A l'EHPAD Sainte Marthe pourtant, le répondeur téléphonique du groupe promet de traiter les aînés "avec respect et bienveillance". Un cadre rassurant pour les familles qui pour beaucoup ont longtemps gardé leurs aînés chez elles, mais ont du les confier à un établissement spécialisé à mesure qu'ils perdaient leur autonomie.
"Si on avait pu les garder ...." regrette une fille de résidente, très inquiète. "La situation est catastrophique, voire dangereuse" estime-t-elle. "Ma mère est régulièrement brusquée, on ne lui fait pas sa toilette, on lui met des protections pour qu'elle se fasse dessus. Ses soins ne sont pas assurés correctement, je trouve ça honteux!"
Deux jours sans aucun soin
Ce qui a mis le feu aux poudres, c'est un week-end de l'été au cours duquel, aucun soin infirmier n'a été effectué. En clair, pas d'insuline, ni d'anti-coagulant et donc des résidents mis en danger avec des taux de sucre frôlant le coma et des fragilités cardiaques très préoccupantes.
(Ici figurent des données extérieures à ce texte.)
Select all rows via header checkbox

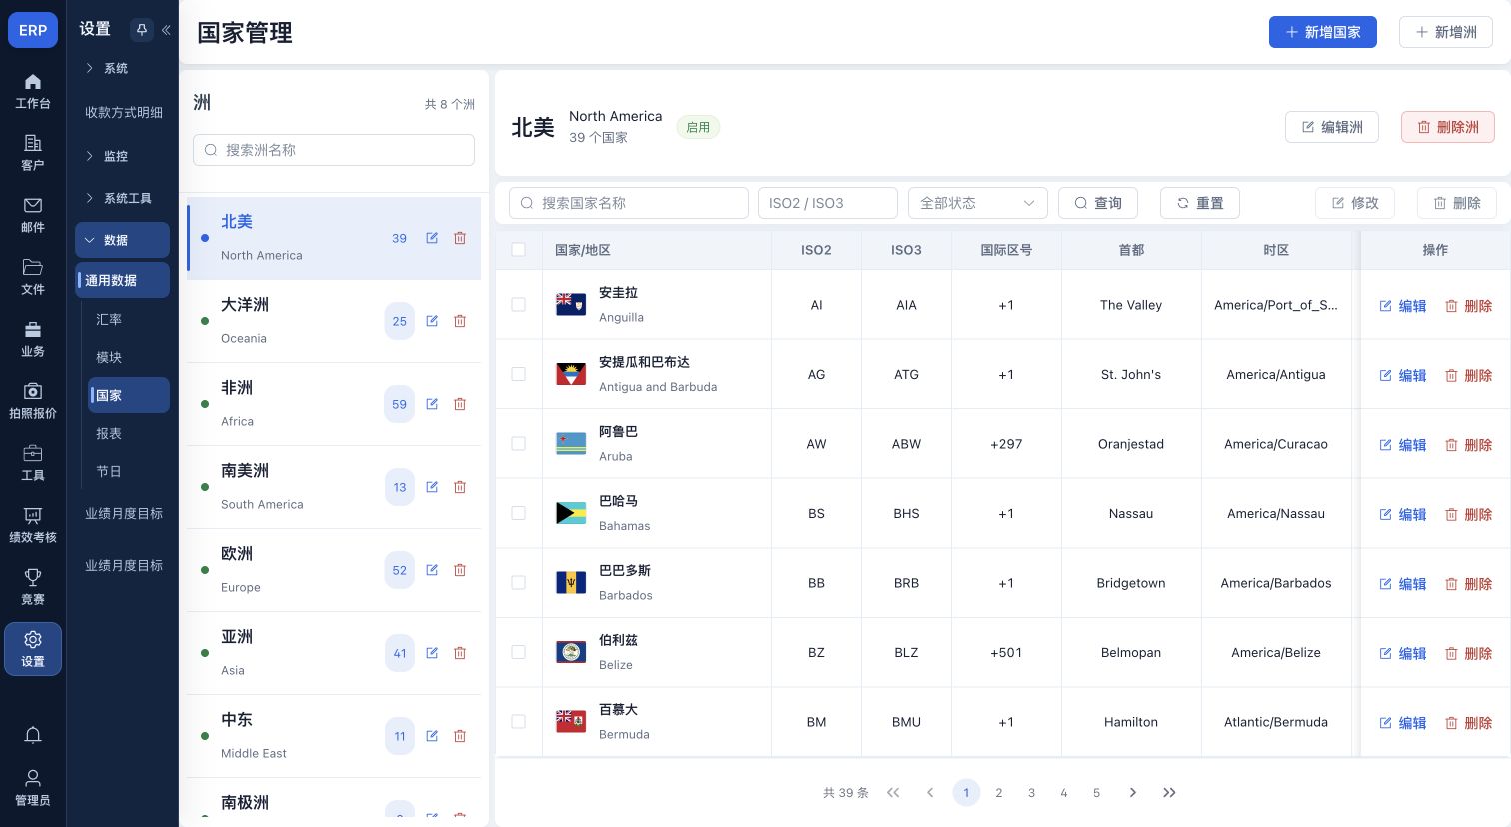click(518, 249)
Un épisode qui a décidé six familles à porter plainte auprès du procureur de la République de Valence pour défaut de soins.
"Il n' y a plus d'infirmière, beaucoup ont démissionné. L'une d'entre elle m'a avoué qu'elle était déçue de quitter son poste mais qu'elle ne pouvait plus rester dans ces conditions" raconte la fille d'un autre résident. "Les infirmières n'ont pas envie d'y aller et les aides-soignantes s'en vont car il y a trop de maltraitance" ajoute une autre proche.
"Je ne peux pas tolérer qu'on dise ferme ta gueule à un de mes parents !"
Le mot qui revient le plus souvent dans la bouche des familles c'est "maltraitance passive". Avec beaucoup de pudeur et de retenue chacun de nos interlocuteurs reconnaît la difficulté de la tâche et entend les justifications du groupe Itinocva qui peine à recruter du personnel et doit travailler en sous-effectifs. "On n'en veut pas aux employés même si certains sont violents dans leurs mots et dans leurs attitudes" explique une fille de résidente. "Je ne peux pas tolérer qu'on dise ferme ta gueule à un de mes parents ! je me demande jusqu'où ça va aller!"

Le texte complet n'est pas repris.